1552
16th Century
17 x 14 in. (43.2 x 35.6 cm)
Marcello Venusti, Italian, (c. 1512–1579)
Object Type: PAINTINGS
Creation Place: Europe, Italy
Medium and Support: Oil on canvas
Credit Line: Purchased with funds provided by Benjamin D. Bernstein
Accession Number: 89-P-356
Current Location: Art Museum : 15-16 C Gallery
At first view we are stuck by bodies and columns. The bodies are contorted and in motion; the columns are straight and still. What is happening here? This painting depicts what three of the four gospels report simply as Pilate having Jesus flogged. Reports of Roman flagellation indicate that the victim is bound to a pillar and whipped.
Venusti has organized a symmetrical composition with Jesus tied to a pillar in the foreground center, thus dividing the canvas in half. On each side of Jesus two of Pilate’s men stand with their whips ready to flog him. Again, on each side three other columns recede into the background providing an architectural frame with Jesus and his column in the center. Notice that we see no lashes on Jesus’s body, nor do we see any blood, as is almost always portrayed in scenes of the scourging. Perhaps the first lashes have not yet been inflicted as Pilate’s men raise their whips, their action arrested.
The symmetry of the composition is accentuated by the illusion of a third dimension of depth on this two-dimensional canvas. Venusti accomplishes this by using the then hundred-year-old device of linear perspective. The three pillars on each side recede in size into the background, and the line markings under the pillars converge at an undetermined vanishing point in the dark horizon behind Jesus’s central pillar. This device also guides our eye along the columns to the curved arch in the background and the contrasting angular skylight above. While the background is dark, the foreground is lighted. Overall, this painting is a study in symmetry and contrast. The same ray of light that shines on the central column also shines onto the body of Jesus, thus highlighting the contrast between the straight solid surface of the column and the contorted flesh of Jesus’s body which is now identified with his column. It is almost as if Jesus’s body, sculpted looking and without scars, is an unadulterated statue about to be defiled and broken.

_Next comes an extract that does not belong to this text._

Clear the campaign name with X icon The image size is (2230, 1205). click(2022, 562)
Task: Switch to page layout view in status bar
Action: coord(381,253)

We have here a very stylized scourging with none of the blood that we would have imagined. Maybe the scourging is about to begin. Scourging, crowning with thorns, carrying the cross are all part of one narrative and it can be problematic taking them apart. I have seen writers say that the scourging was in reparation for all the sexual sins that would be committed. For me that paints an unappealing view of God: scourging for the sexual sins, crown of thorn of all the murders, etc. This posits a God who wants payment for humanity’s fall from grace. God’s anger, in Anselm’s view, needs to be satisfied.
I see this differently. The Crucifixion is God’s act of profound love. The Crucifixion is Jesus making all of humanity right with God. Paul tells us repeatedly that the death of Jesus saved us according to the scriptures. Scripturally, sin is stepping out of relationship with God. While the moral code is part of that, it is not the driving force. The passion of Jesus, from the garden to his final word is about putting all of creation into right relationship with God. What Jesus does in the Crucifixion is take on himself all the sin of the world and transform it. Jesus takes the hatred and turns it into unconditional love, the loneliness and rejection into acceptance and community, the pain into joy. The death of Jesus makes the relationship between God and humanity whole again. What happened in the Garden of Eden when humanity stepped away from God being the center of everything is put back into place. God is again the center of all creation. Because of that we are saved and because God is at the center there is a way we need to be in the world, with each other and with all of creation. Because of the death of Jesus humanity, creation, will never be separated from the love of God again.
So, while it may be helpful for us personally to focus on separate parts of the passion, those who pray the rosary do it all the time, it is the totality of Jesus’s self-giving that we need to never forget. Do I understand that the death of Jesus, no matter what I do, has put me in right relationship with God? What does that mean for me? What does it mean for the kind of person I am, will be?